It’s too late. Chicken Little was right. Like Nero playing the fiddle while Rome burned, we collectively have wasted our time politicking and in self delusion until now, climate change and its impact on Earth and mankind has become a certainty. The world will definitely change within the next 30 years.
In a study by the consultancy firm Maplecroft, the five main threats of climate change were looked at. These are flooding, drought, storms, rising sea levels and changes to ecosystems. The data was then analysed in a number of ways and its impact on countries was assessed.
Most at Risk to Suffer Climate Change Effects (Maplecroft 2009)
Based on their current vulnerability and ability to cope , the worst countries are Somalia followed by Haiti, Afghanistan, Sierra Leonne, Burundi, Guinea, Rwanda, the Gambia, Chad and Nigeria.
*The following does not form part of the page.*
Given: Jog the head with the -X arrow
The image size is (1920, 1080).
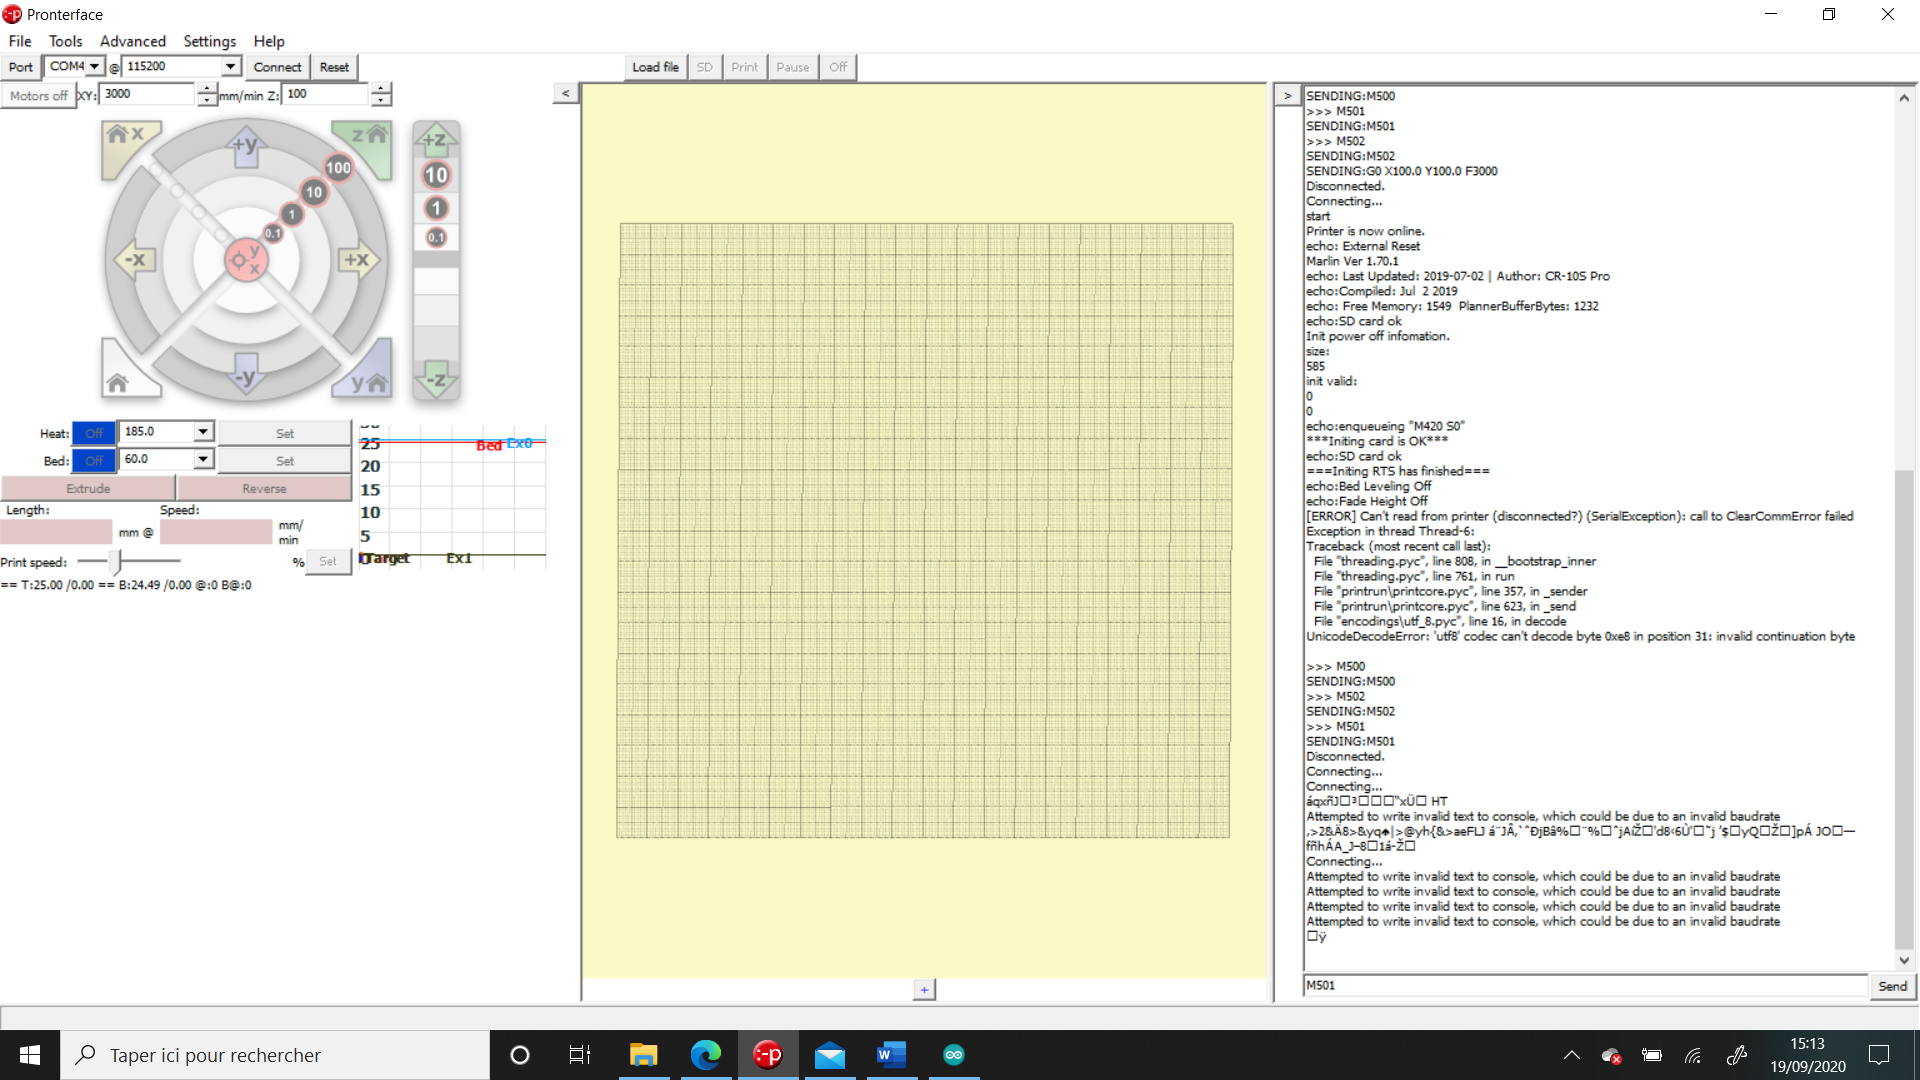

Africa would seem to be the area of highest risk. Least at risk is Norway followed by Finland, Japan and Canada.
Most Vulnerable to Climate Change Effects (Maplecroft 2010)
This list was a revision of the 2009 list above and placed a greater emphasis on a countries ability or lack of ability to respond to the effects of climate change. This list has as most vulnerable, Bangladesh followed by India, Madagascar, Nepal, Mozambique, the Philippines, Haiti, Afghanistan, Zimbabwe and Myanmar. Least vulnerable was Norway, Finland , Iceland and Ireland,
Most Vulnerable to Natural Disasters
Bangladesh, Indonesia, Iran, Pakistan, Ethiopia, Sudan, Mozambique, Haiti, the Philippines and Columbia are most at risk from natural disasters.
Most Vulnerable to Food Crisis
Afghanistan, DR Congo, Burundi, Eritrea, Sudan, Ethiopia, Angola, Liberia, Chad and Zimbabwe. Least vulnerable are Finland followed by Sweden, Denmark and Norway.
The message is clear. A pattern is forming and in the interest of self preservation, I think I had better brush up on Norwegian and Finnish.
“God dag. Kunne du trykk inn en vennlig flyktning ekorn hvem er skinn fra klimaet endre?” (Norwegian)
“Hei te antaa kotona ystävällinen pakolainen orava joka on häipyä polveutua ilmanala” (Finnish)
“Hello. Could you let in a friendly refugee squirrel who is fleeing from climate change?” (English)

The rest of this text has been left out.